In terms of construct validity, although the Chi-squared test indicated that the model did not fit the data well, the other fit indices, including CFI, TLI, SRMR, and RMSEA, revealed that the three-factor model of MSPSS was a good fit. Many validation studies also reported that the Chi-squared test was unsatisfactory with the three-factor model, but other fit indices showed a good fit [12, 17, 19, 33, 35]. Our factorial analysis also confirmed that the three-factor model showed a better fit than the two-factor model. This result is consistent with the original solution of Zimet et al. from 1988 [34] and other subsequent studies in different populations from many countries [12, 35,36,37]. Our study confirms the previous evidence that the MSPSS is valid to assess perceived social support differentiating the three sources ‘family’, ‘friends’, and ‘significant others’. Furthermore, the correlation between the three factors and the standardized factor loading coefficient is higher than the threshold. The highest correlation was between ‘family’ and ‘significant others’ factors, putting a problem that these factors might be indistinguishable. This result suits Vietnamese culture, where people usually live in a big family and are close to family members. As expected, the MSPSS had excellent concurrent validity with a positive correlation with the MOS-SSS and a negative correlation with the CES-D. These findings are similar to previous studies [16, 17].

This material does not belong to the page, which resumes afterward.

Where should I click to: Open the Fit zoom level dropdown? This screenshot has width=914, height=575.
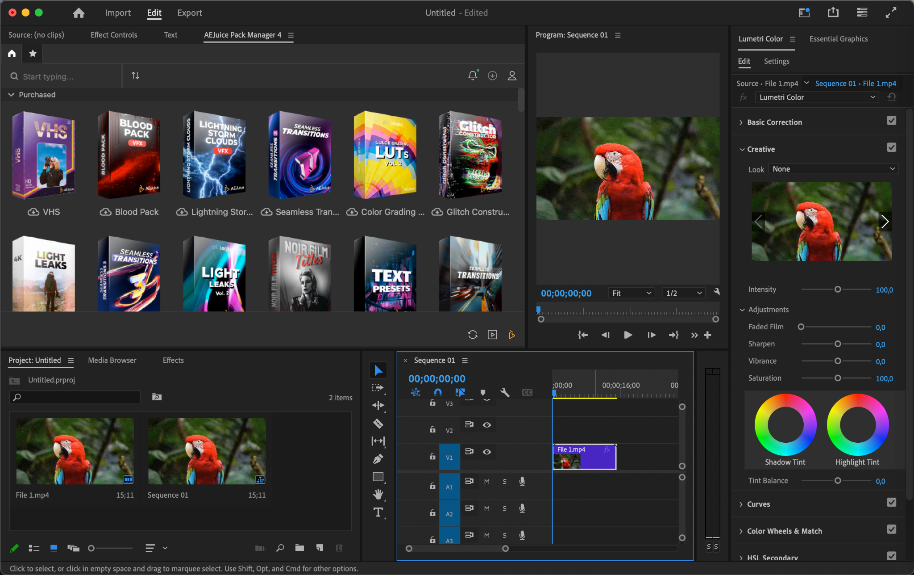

Social support highly affects treatment adherence and enhances the QOL of HIV/AIDS patients [38]. Social support measurement yields important information in health care and treatment for HIV/AIDS patients. To our knowledge, this is the first study that evaluated the reliability and validity of the MSPSS in the HIV/AIDS population. There is an urgent need for research tools with specific cultures and languages for each country and region, particularly in low-to-middle-income settings, to improve the quality of studies [39, 40]. Researchers and health professionals can use the Vietnamese translation of MSPSS or the combination of the MSPSS and MOS-SSS as screening instruments for routine clinical care for HIV/AIDS patients. The MSPSS is simple and has a high level of reliability and validity. Such applications can help alleviate the lack of information about social support and improve the QOL in this vulnerable population in Vietnam and other low-to-middle-income countries.

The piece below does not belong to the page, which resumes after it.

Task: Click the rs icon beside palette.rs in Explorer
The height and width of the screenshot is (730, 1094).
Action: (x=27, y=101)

The present findings should be interpreted in the context of several potential limitations. The study was conducted with a convenient sampling technique which may affect the representativeness of the study sample. Although the Vietnamese translation of the MOS-SSS was validated, it had not been conducted on HIV/AIDS patients in Vietnam. Therefore, the results of concurrent validity are suggestive rather than affirmative.

In conclusion, findings from our study demonstrate that the Vietnamese translation of the MSPSS is a reliable and valid instrument in assessing the perceived social support for HIV/AIDS patients. This study also encourages the use of the MSPSS for HIV/AIDS population in other countries. Further studies on other populations are required to confirm our results.